- Work request -
All lines from the one containing "Open more options for 부정적 감성" to the end of the listing below should be output exactly; omit the pictures.

+---+

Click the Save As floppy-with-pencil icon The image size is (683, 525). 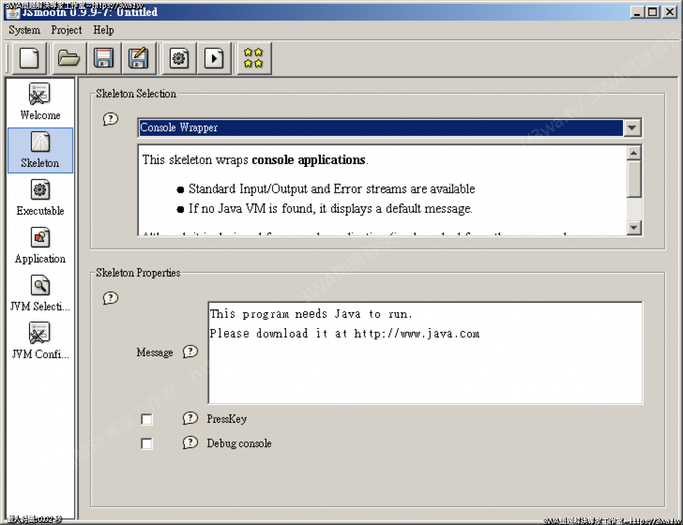pyautogui.click(x=138, y=59)
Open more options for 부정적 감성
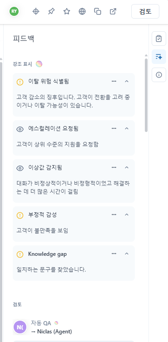 pos(114,215)
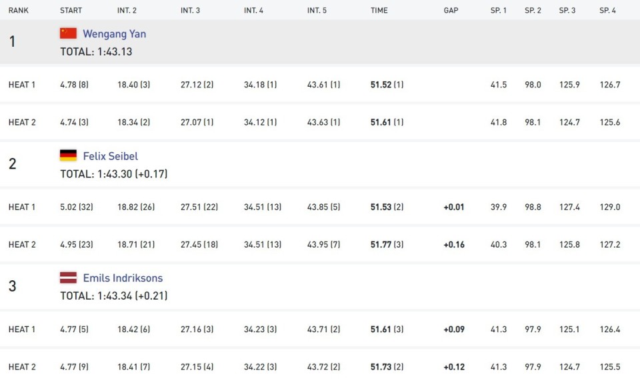
Task: Open Felix Seibel athlete profile
Action: click(x=110, y=156)
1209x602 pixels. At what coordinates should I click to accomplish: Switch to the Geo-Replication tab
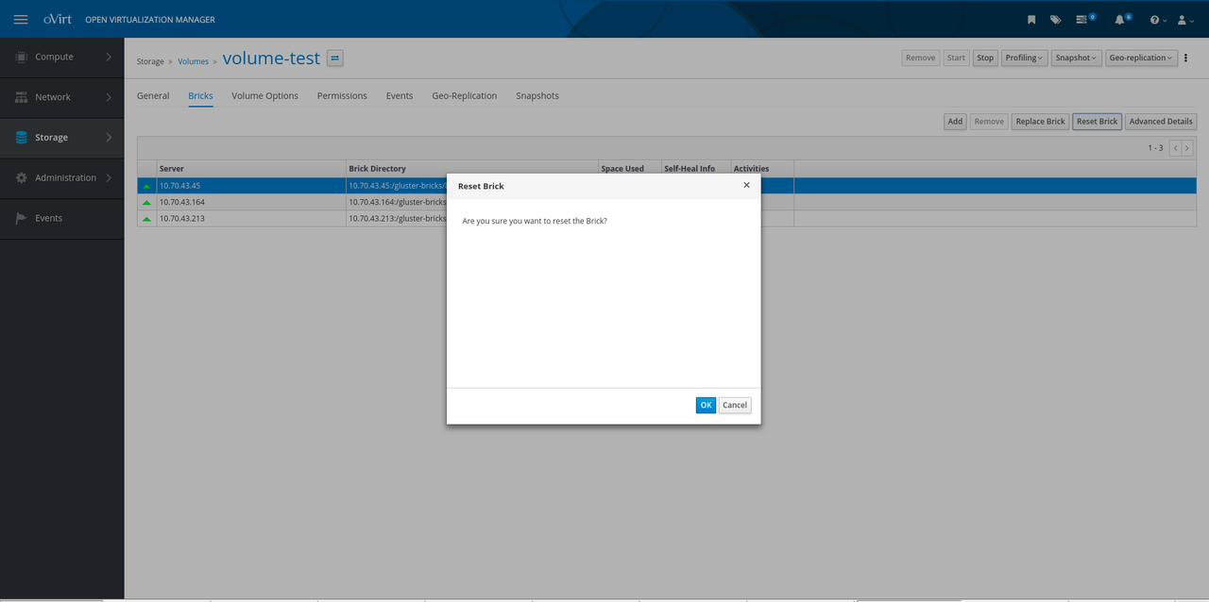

+---+

- Output for this task -
Open more options for 부정적 감성
 pos(114,215)
Task: Open Felix Seibel athlete profile
Action: click(x=110, y=156)
1209x602 pixels. At what coordinates should I click to accomplish: Switch to the Geo-Replication tab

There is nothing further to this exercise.